Aim of the exercise
Transcribe only the lines from the one containing "Task: Select left" through the final line of the entries below, exactly, and exclude the pictures.
Entries provided below:
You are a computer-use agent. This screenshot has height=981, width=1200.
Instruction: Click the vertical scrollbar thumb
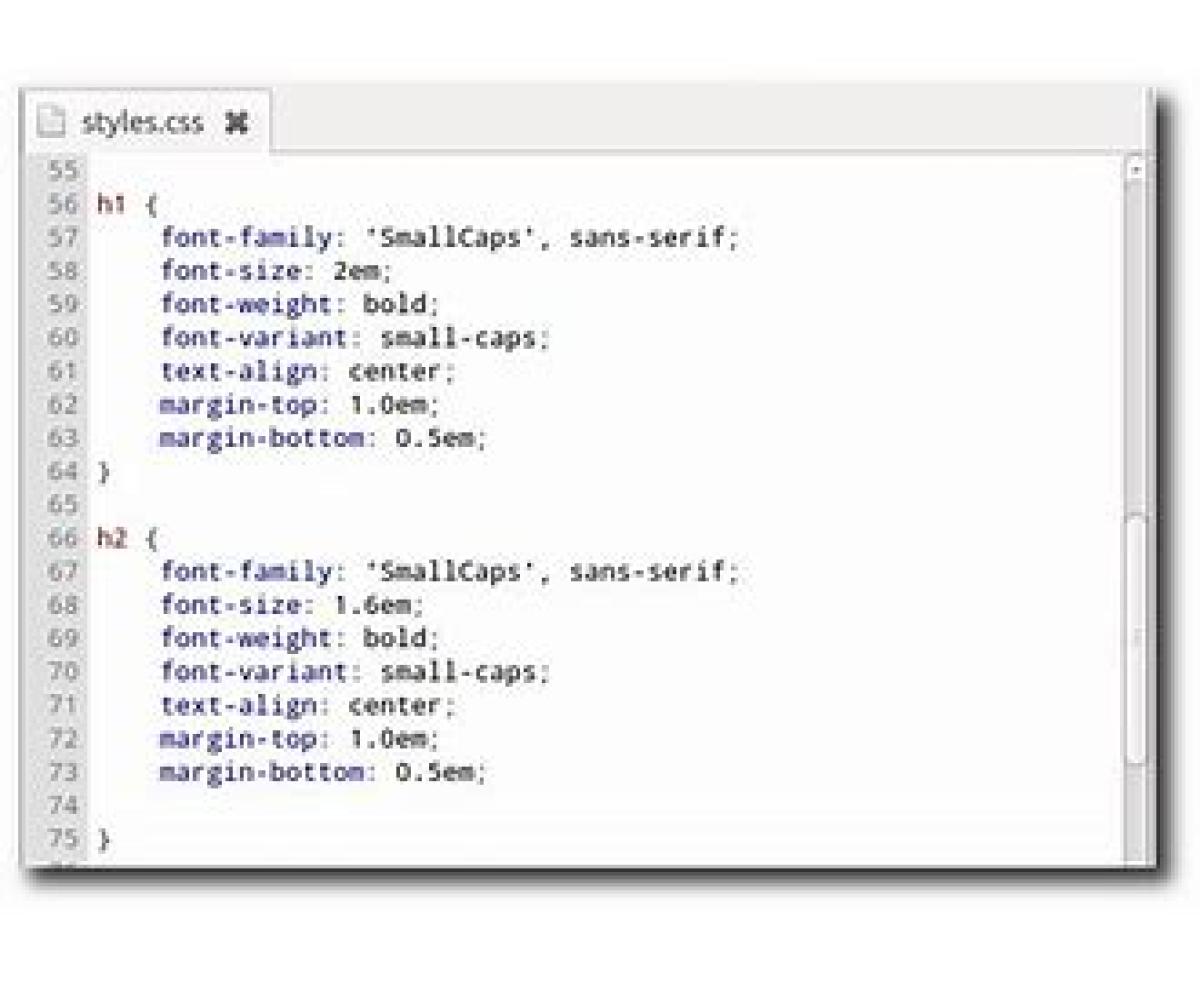[1136, 640]
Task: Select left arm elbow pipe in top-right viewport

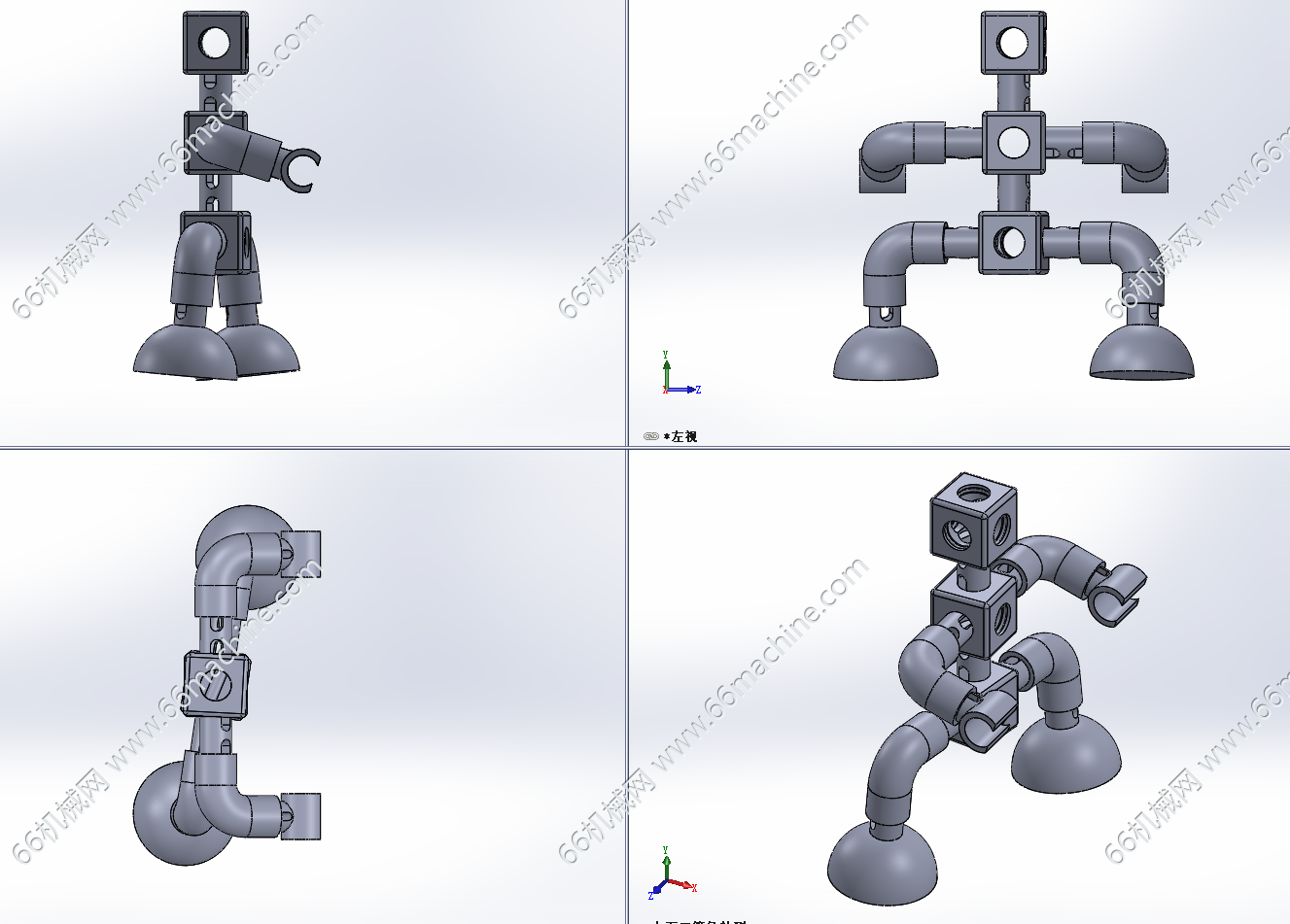Action: point(885,146)
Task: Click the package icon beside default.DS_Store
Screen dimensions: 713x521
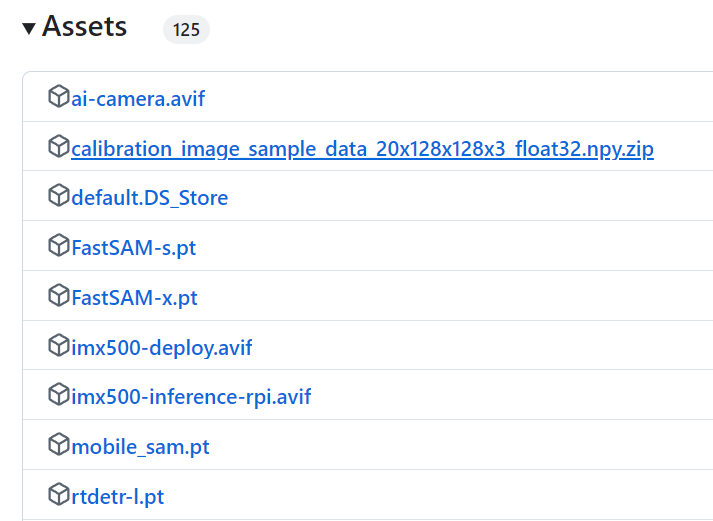Action: (59, 197)
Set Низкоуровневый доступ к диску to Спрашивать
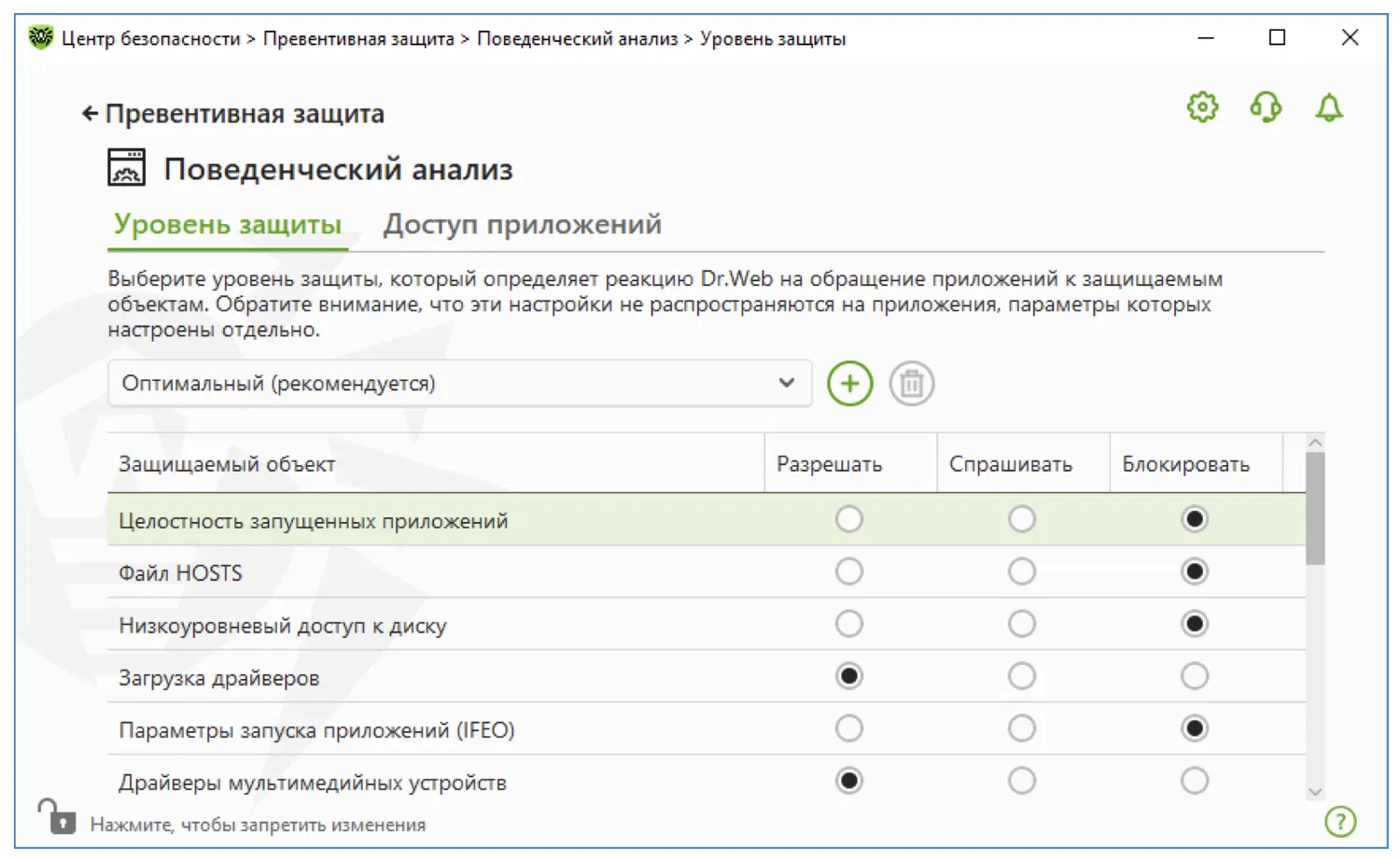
End of Entries provided.
Response below
Task: Select left arm elbow pipe in top-right viewport

Action: point(885,146)
Task: Click the package icon beside default.DS_Store
Screen dimensions: 713x521
Action: (59, 197)
Set Низкоуровневый доступ к диску to Спрашивать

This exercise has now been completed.